What is needed – Reproduce the part of the FTC lawsuit passage that starts at the words "In numerous instances, Defendants" and ends after the words "of Defendants’ services.", character for character.

I just stumbled across a suit filed by the Federal Trade Commission against a number of interrelated companies. Some of which we’ve written about before and some of which consumers have filed complaints about them with us.
The FTC also went for a Temporary Restraining Order and seized the operations of ELH Consulting, Proactive Planning Solutions; Purchase Power Solutions, Allied Corporate Connection, Complete Financial Strategies, 3Point14Consultants, Elite Planning Group, Key Tech Software Solutions, Key One Solutions, Emory L. Holley IV, Jack Holley, Lisa Miller, and Justin Journay.
The complaint was filed on October 22, 2012 by the FTC in the United States District Court in Arizona.
The complaint paints a picture that had partially been painted by consumer complaints submitted to this site. The complaint alleges the following activities.
The Defendants operate a tangled network of telemarketing companies and telemarketing service providers that have been active under various names at several locations since at least 2007. ELH Consulting, LLC; Purchase Power Solutions, LLC; Allied Corporate Connection, LLC; and Complete Financial Strategies, LLC; are owned and controlled by Lisa Miller and/or Emory Holley. Miller and Holley through these entities both deceptively telemarket credit card interest rate reduction services and provide substantial assistance to third parties who deceptively telemarket such services. Defendants 3point14Consultants, LLC, owned by Rares Stelea, and Key Tech Software Solutions, LLC, owned by Justin Journay, are two telemarketing companies that have been or are currently being assisted by Miller and Holley.
Since at least December 2007, Defendants ELH Consulting, Purchase Power, Allied, Complete, Holley, and Miller have telemarketed credit card interest rate reduction services to consumers nationwide in the United States.
Since at least March 2011, Defendant 3Point has telemarketed credit card interest rate reduction services to consumers nationwide in the United States.
Since at least January 2012, Defendant Key Tech has telemarketed credit card interest rate reduction services to consumers nationwide in the United States.
In many instances, Defendants initiate telemarketing calls using a telemarketing service that delivers prerecorded voice messages, known as “voice broadcasting” or “robocalling.” The prerecorded messages offer consumers the purported opportunity to secure substantially lower credit card interest rates and instruct consumers to press a number on their phone to be connected to a live representative. When consumers press the number, they are connected to a live representative who works for Defendants.
Defendants also have marketed their programs via the Internet on several websites, including keyonesolutionsinc.com, proactiveplanningsolutions.com, theeliteplanninggroup.com, and purchasepowersolutionsinc.com.
During telemarketing calls, Defendants often identify themselves as representatives of “Cardholder Services” or some other generic business name.
Defendants claim to have the ability to reduce substantially consumers’ credit card interest rates. In many instances, Defendants claim that they can obtain very low interest rates, typically between 4.9% and 9.9% for consumers. Defendants also often claim that their interest rate reduction services will provide substantial savings to consumers, typically at least $2500, in a short period of time, and will enable consumers to pay off their debt much faster, typically three to five times faster, without increasing their monthly payments.
In numerous instances, Defendants guarantee that if consumers do not save the promised amount of money in a short time as a result of lowered credit card interest rates, consumers will receive a full refund of the cost of Defendants’ services.
In some instances, Defendants have guaranteed or represented a high likelihood of success in obtaining for consumers a 0% or very low interest credit card.

Given information –
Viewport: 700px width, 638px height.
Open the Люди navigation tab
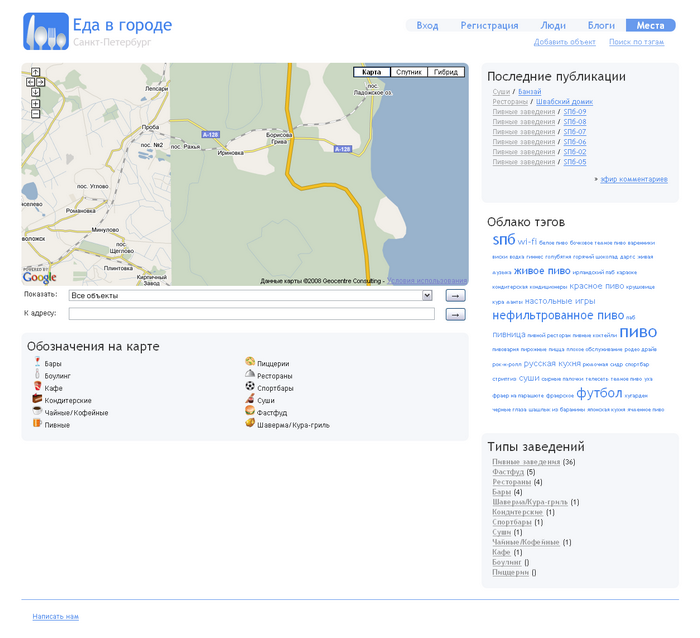553,25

Task answer –
In numerous instances, Defendants guarantee that if consumers do not save the promised amount of money in a short time as a result of lowered credit card interest rates, consumers will receive a full refund of the cost of Defendants’ services.